To support secure calls, the RPC runtime system on each machine maintains a hash table mapping the unique identifier of a conversation into a data object giving the principal's names and the conversation key. Remember that this identifier is unique over all hosts and all time. To allow secure calls, we have added a field to our packet headers to contain (as plain text) the conversation identifier. Other plain text fields are the internetwork source and destination host identifiers, and an identifier of the calling process. The remainder of each packet is encrypted using CBC with the checksum described in section 3. The encrypted part of the packet contains additional protocol information, particularly the sequence number of this call (relative to the calling host and process), the identifier of the calling process, and the sequence number of this packet relative to this call. We use the term call identifier for the set of fields
[ calling-host, calling-process, call-sequence-number ]



























<==<Figure5.press<
Figure 2: Communication for secure calls. The first part of the figure shows the creation of a conversation and its corresponding authenticator (auth) and conversation identifier (ConvID). The last part shows a normal secure call. The middle part shows the interactions when the RFA protocol is needed to for the callee to establish or re-establish his connection state.
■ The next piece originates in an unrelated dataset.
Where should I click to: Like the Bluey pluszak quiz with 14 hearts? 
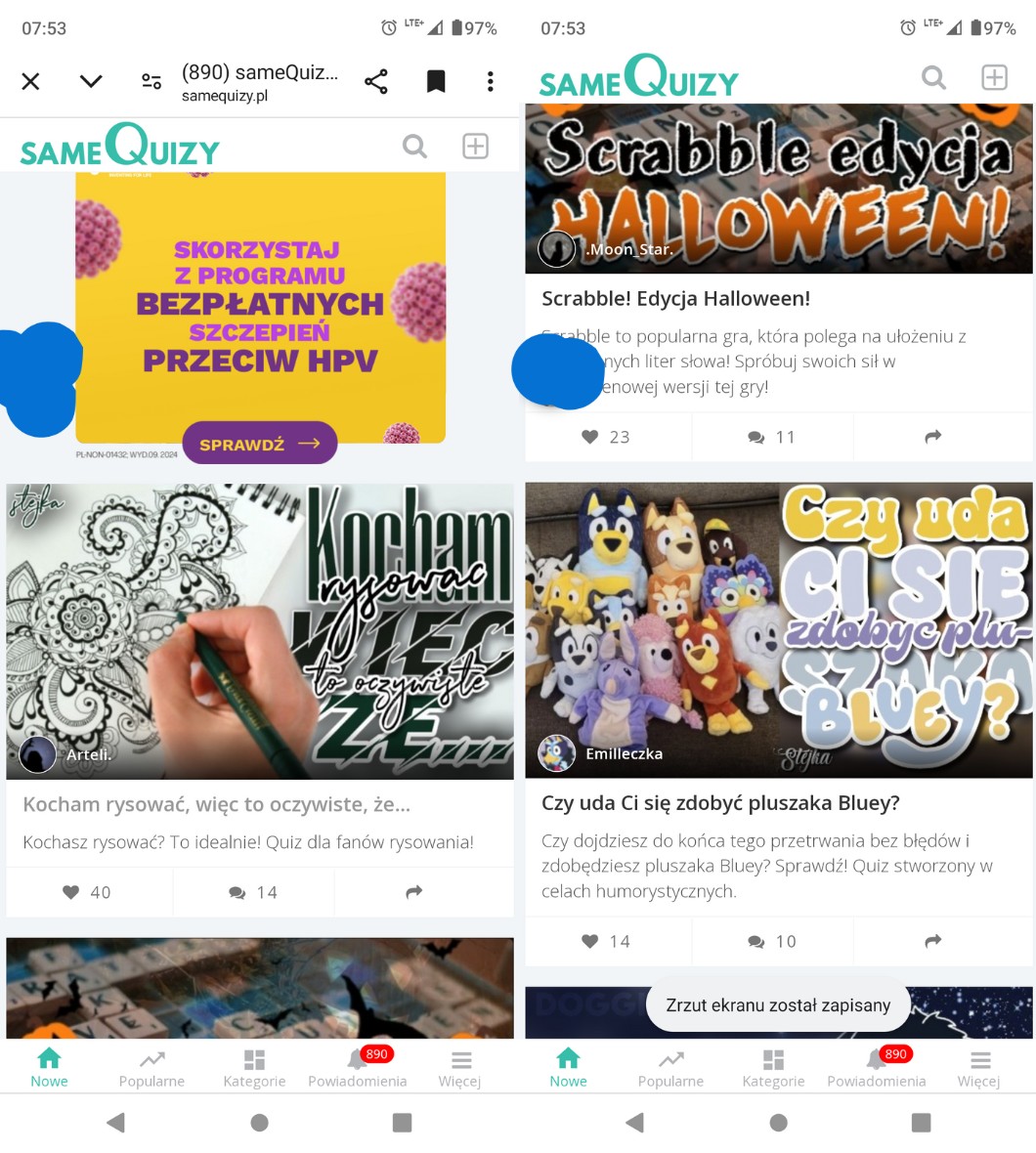589,941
On receipt of a packet participating in a secure call, the conversation identifier is looked up in this hash table to find the conversation key, and the remainder of the packet is decrypted. The decrypted packet is checked to ensure that the CBC checksum is valid. Failure of this check indicates that the packet is not genuine. We do not distinguish between errors caused by an intruder and transmission, although this could be done quite easily by adding another checksum layer around the entire packet. The RPC runtime system can then consider the remainder of the packet to determine whether the packet starts a new call, or is part of an ongoing call, or is a duplicate of some old call. This determination is just as it would be for non-secure calls, and uses the same data structures. Note that we are using the mechanisms for eliminating duplicates that may happen in any transport protocol to simultaneously eliminate replays maliciously injected by an intruder. (This is discussed further in section 6.) A typical secure call is shown at the end of figure 2.
We have assumed the existence in the server of a mapping from conversation identifier to caller and conversation key. Further, the table used by the server to eliminate duplicate calls (which gives the sequence number of the last call from each process on each host) is part of the security arrangements, since it is this that prevents an intruder replaying an old call. Clearly, these mappings must be established initially in a secure way, by some form of connection establishment protocol. In our package, this is achieved by a technique that also permits the server to discard this information when the connection is idle. This is achieved by a form of call-back, known as a request for authenticator, or RFA. When a server receives a call packet whose conversation identifier is unknown to the server (and which, therefore, the server is unable to decrypt), the server sends an RFA packet back to the calling machine. The RFA packet contains
[ conversation-identifier, {call-identifier}CK, Y ]
where Y is a non-repeating (or pseudo-random) 64-bit number. Since the server does not yet know the conversation key, it cannot perform any encryptions or decryptions yet, but {call-identifier}CK is available to the server from the initial part of the (still encrypted) packet. (This encryption is defined to use purely CBC, with no checksum.) On receiving the RFA, the caller (who is A) returns a packet containing
[ B, {call-identifier, Y}CK, authenticator ]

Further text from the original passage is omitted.